Updated on 20 January 2009

By Channel 4 News

A deep gloom has fallen over Zimbabwe as we hear the news that renewed power sharing talks between the MDC and Zanu-PF have ended in failure, says our guest writer Helen.

It only took 12 hours for the MDC leader to insist that his party be allowed to really share the power of governance and for Mr Mugabe to refuse. Although the outcome hasn't come as a surprise, the exhaustion and despair of ordinary people is palpable.

It has been 10 months since Zimbabweans voted the MDC into power but still Zanu-PF is at the helm and the will of the people continues to be ignored.

Everyone had called this "the last chance" to salvage the deadlocked power sharing agreement but for millions of hungry, sick and unemployed Zimbabweans the last chance has already come and gone.

International organizations already use the words "disaster" and "catastrophe" to describe the situation here and it is getting worse by the day.

Since the power sharing agreement was signed in September 2008 a deadly cholera epidemic has swept over the country.

The latest figures from the World Health Organization reveal that there are 40,448 recorded cholera cases in the country and 2,106 people have died from the disease.
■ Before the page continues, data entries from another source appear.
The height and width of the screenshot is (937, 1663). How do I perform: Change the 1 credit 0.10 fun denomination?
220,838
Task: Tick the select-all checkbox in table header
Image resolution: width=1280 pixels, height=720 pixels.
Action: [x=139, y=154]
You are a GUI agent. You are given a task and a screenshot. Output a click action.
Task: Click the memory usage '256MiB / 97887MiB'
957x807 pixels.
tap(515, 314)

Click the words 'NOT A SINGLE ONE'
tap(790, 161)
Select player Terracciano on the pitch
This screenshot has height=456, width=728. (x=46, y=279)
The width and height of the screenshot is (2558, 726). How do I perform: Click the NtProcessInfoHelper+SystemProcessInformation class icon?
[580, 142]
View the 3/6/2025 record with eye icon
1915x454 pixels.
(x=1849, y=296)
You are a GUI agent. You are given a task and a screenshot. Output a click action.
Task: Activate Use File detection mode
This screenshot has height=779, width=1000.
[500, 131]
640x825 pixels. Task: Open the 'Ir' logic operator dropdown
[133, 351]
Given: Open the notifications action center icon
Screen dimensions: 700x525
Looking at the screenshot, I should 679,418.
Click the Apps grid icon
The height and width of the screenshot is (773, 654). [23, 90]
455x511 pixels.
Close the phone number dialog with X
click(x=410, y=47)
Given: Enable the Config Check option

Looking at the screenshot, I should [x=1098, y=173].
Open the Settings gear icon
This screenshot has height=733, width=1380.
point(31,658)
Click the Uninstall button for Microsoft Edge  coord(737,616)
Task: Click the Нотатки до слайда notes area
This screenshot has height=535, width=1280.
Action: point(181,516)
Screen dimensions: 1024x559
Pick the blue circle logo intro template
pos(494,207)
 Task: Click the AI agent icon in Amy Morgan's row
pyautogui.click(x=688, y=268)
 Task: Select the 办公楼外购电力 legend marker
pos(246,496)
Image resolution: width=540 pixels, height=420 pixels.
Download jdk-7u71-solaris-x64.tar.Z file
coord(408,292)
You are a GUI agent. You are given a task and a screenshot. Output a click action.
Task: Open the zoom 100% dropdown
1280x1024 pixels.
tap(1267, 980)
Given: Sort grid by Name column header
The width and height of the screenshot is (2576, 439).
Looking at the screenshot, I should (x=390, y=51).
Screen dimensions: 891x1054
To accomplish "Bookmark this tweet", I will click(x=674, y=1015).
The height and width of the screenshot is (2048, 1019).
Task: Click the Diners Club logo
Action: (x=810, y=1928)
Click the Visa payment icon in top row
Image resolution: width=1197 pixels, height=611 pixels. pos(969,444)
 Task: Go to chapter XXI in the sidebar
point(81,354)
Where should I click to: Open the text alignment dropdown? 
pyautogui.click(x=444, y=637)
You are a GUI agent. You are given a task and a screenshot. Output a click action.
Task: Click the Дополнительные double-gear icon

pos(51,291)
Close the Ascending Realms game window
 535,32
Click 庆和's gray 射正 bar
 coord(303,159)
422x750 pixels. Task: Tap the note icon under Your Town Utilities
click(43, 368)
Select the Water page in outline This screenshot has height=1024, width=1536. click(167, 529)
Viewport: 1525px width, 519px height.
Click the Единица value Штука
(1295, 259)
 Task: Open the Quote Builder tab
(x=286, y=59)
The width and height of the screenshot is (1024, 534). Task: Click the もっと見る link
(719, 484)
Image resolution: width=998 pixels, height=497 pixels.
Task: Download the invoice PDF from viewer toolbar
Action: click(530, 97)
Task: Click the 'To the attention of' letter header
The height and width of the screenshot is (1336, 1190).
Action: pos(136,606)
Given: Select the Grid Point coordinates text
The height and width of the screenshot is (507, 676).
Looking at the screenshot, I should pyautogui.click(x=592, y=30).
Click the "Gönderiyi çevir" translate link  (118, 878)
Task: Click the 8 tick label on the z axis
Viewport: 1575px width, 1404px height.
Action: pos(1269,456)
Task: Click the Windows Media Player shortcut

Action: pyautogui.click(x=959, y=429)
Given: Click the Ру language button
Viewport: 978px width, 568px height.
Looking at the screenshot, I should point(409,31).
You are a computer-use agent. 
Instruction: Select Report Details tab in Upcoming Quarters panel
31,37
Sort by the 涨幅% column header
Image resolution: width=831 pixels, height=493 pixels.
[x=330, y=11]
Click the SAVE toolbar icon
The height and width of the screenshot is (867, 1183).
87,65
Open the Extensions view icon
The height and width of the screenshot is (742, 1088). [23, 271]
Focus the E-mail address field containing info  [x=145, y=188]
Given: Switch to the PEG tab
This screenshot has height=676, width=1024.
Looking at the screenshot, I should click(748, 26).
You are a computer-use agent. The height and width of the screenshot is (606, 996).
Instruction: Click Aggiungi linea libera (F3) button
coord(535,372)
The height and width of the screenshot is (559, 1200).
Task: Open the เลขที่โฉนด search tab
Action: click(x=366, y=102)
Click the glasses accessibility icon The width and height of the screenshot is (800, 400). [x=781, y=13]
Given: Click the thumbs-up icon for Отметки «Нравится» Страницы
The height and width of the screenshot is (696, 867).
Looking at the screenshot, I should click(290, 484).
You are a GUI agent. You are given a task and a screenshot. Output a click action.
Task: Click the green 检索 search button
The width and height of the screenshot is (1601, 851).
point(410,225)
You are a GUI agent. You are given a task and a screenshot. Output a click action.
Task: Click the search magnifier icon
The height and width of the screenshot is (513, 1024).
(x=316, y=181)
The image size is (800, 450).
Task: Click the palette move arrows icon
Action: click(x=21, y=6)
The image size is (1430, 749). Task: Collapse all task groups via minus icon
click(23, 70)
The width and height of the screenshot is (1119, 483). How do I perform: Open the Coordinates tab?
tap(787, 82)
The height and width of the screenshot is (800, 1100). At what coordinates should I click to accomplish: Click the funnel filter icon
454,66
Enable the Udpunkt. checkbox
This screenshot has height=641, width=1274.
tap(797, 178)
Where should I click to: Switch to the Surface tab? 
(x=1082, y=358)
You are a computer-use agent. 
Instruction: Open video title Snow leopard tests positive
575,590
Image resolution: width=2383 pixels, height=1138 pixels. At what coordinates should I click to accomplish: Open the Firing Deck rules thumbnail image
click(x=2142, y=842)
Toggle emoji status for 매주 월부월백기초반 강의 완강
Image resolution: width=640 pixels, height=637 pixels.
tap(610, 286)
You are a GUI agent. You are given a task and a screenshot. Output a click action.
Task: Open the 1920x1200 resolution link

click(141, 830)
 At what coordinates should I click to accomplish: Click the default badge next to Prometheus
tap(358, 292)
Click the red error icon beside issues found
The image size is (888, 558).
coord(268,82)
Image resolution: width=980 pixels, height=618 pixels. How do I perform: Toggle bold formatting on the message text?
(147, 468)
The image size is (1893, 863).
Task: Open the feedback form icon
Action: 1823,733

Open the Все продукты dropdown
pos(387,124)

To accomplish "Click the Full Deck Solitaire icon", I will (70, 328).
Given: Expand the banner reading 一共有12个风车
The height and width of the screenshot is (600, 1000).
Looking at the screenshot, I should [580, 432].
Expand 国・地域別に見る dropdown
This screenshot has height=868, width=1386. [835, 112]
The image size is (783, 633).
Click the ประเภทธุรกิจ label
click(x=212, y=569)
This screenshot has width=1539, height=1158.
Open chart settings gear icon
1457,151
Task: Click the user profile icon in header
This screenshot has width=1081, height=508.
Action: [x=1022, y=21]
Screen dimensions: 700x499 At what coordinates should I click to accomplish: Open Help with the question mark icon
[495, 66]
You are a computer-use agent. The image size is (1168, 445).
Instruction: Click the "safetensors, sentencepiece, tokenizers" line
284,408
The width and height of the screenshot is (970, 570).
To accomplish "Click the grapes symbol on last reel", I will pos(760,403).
Despite various political pronouncements it is clearly an epidemic that is far from being under control, with 1,642 new cases being recorded in just one day last week.


It has been 10 months since Zimbabweans voted the MDC into power but still Zanu-PF is at the helm and the will of the people continues to be ignored.

Not many people talk about the cholera because it has become a very sensitive political issue but it is just one of the health disasters we face every day.

Government hospitals are not functional, there are no drugs, equipment, food or linen and the nurses and doctors who haven't left the country are on strike. Medical personnel say they won't go back to work until they get their salaries in US dollars.

A recent report showed that a government doctor in Harare was earning the equivalent of just 32 US cents a month - easily treated illnesses have become killers and if you are poor and get sick the outlook is dire.

Life expectancy in the country fell from 62 years in 1990 to just 36 in 2006. It is not known how low it is in 2009. A walk around any cemetery reveals the tragedy of our collapsed country with row upon row of newly covered graves of people in their early twenties.

Grim numbers have also just been released by World Vision which says that 5.5 million Zimbabweans are in need of food aid, half of the country's total population.

In urban areas there is still no sign of international food aid and poor and unemployed people are struggling to find one meal a day.

This includes Zimbabwe's government teachers one of whom showed me her December pay slip. It was for $400bn - enough to buy four loaves of bread before Christmas but now not even enough to buy one slice.

Failed power sharing talks have come too late for multiple thousands of our teachers who have had no choice but to leave the country in order to survive.

If and when government run schools open at the end of January (two weeks later than planned) it is estimated (by an MDC MP) that only 20 per cent of the required 105,000 teachers will still be offering their services to Zimbabwe's 2.8 million school children.

At the end of the collapsed power sharing talks MDC President Morgan Tsvangirai said that this was the darkest day for his party. It is an even darker day for the country and for ordinary people who ask only that their wishes as reflected in the March 2008 elections, be respected.